Outbreaks, Part 2

A couple weeks ago I wrote about the importance of relationships regarding the two significant outbreaks that Nashville had faced in the recent weeks. Today with our country and world seemingly at a standstill with social distancing and quarantining, worry and anxiety are spreading much like the virus itself.

I’m noticing that many are having an increase of anxiety due to a lack of boundaries around their news consumption. Existentially, anxiety is about limitations and powerlessness. We cannot control what has happened, or what will happen. When we flood our being with information that we cannot do anything about, we either become apathetic or anxious. Neither of these lead to good things for us or for those we love and care about.

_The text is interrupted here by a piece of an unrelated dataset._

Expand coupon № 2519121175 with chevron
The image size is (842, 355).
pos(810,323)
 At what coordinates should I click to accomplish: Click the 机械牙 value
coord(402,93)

Before the quarantine, what most of us used to have was a set schedule and boundaries around work life and home life. With that gone, we have become unmoored from what governed our lives. We’ve lost the comforts that we relied on to keep us safe. This week, David Brooks wrote an Op-Ed piece in The NY Times about the virus’ impact on our society and that it’s a test for all of us. How will we respond?

As humans, we don’t exist (to our knowledge) outside of linear time. We’re bound to the gravity that holds us all stable on the ground. The same is true with time. We don’t know how long this will last. We don’t know what life will look like once it does pass (if it indeed does pass). We don’t exist in an alternate timeline, and thus we are left to face the truths that are in the present before us. What this virus is doing to us as individuals, and as a society, is revelatory about us, not about the virus.

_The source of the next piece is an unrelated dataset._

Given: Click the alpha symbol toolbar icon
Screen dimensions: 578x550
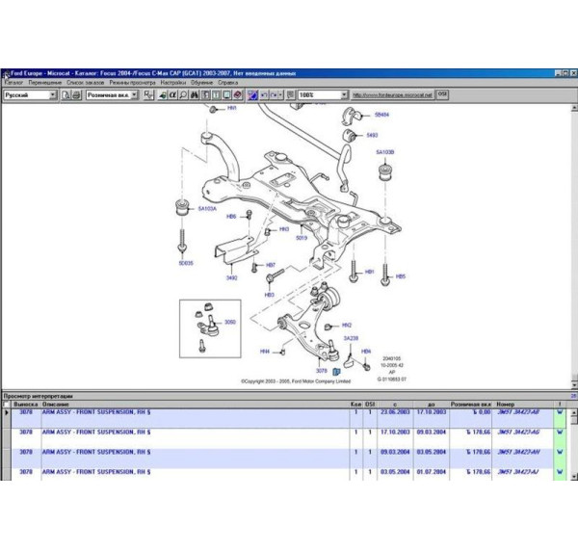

Are you becoming apathetic, anxious, or something else? Be curious, what does your response say about you and what you might need to address about your limitedness?

With Ourselves

The majority of us are having to grapple with our ourselves in a completely different way due to the virus outbreak. Our limitations are on full display as we all try to navigate these new realities of life without activities outside the home. A good friend of mine said it really well about the quarantine most of us are experiencing, “this is a front on battle with idols.”  

We don’t have live sports to distract us.
We are no longer able to vicariously live through our kids sports.
We’ve lost the water cooler conversations at work that use others’ stories to make us feel better about our own.
The shelves in the meat department are bare.
The bars are closed.
Some of us are alone in our houses, unable to share a meal with others.
Some have lost their jobs.
Others have lost lives.
There is only so much Netflix, YouTube, and social media we can consume to distract the reality that we are incredibly limited and fragile people.

While much of the above is waiting for our return back to normal after the virus has passed. The question for all of us today is: What will we do with ourselves in this passing of time? Blaise Pascal said it well: “All of humanity’s problems stem from man’s inability to sit quietly in a room alone.”

Will you press into what comes up for you when you sit quietly in a room?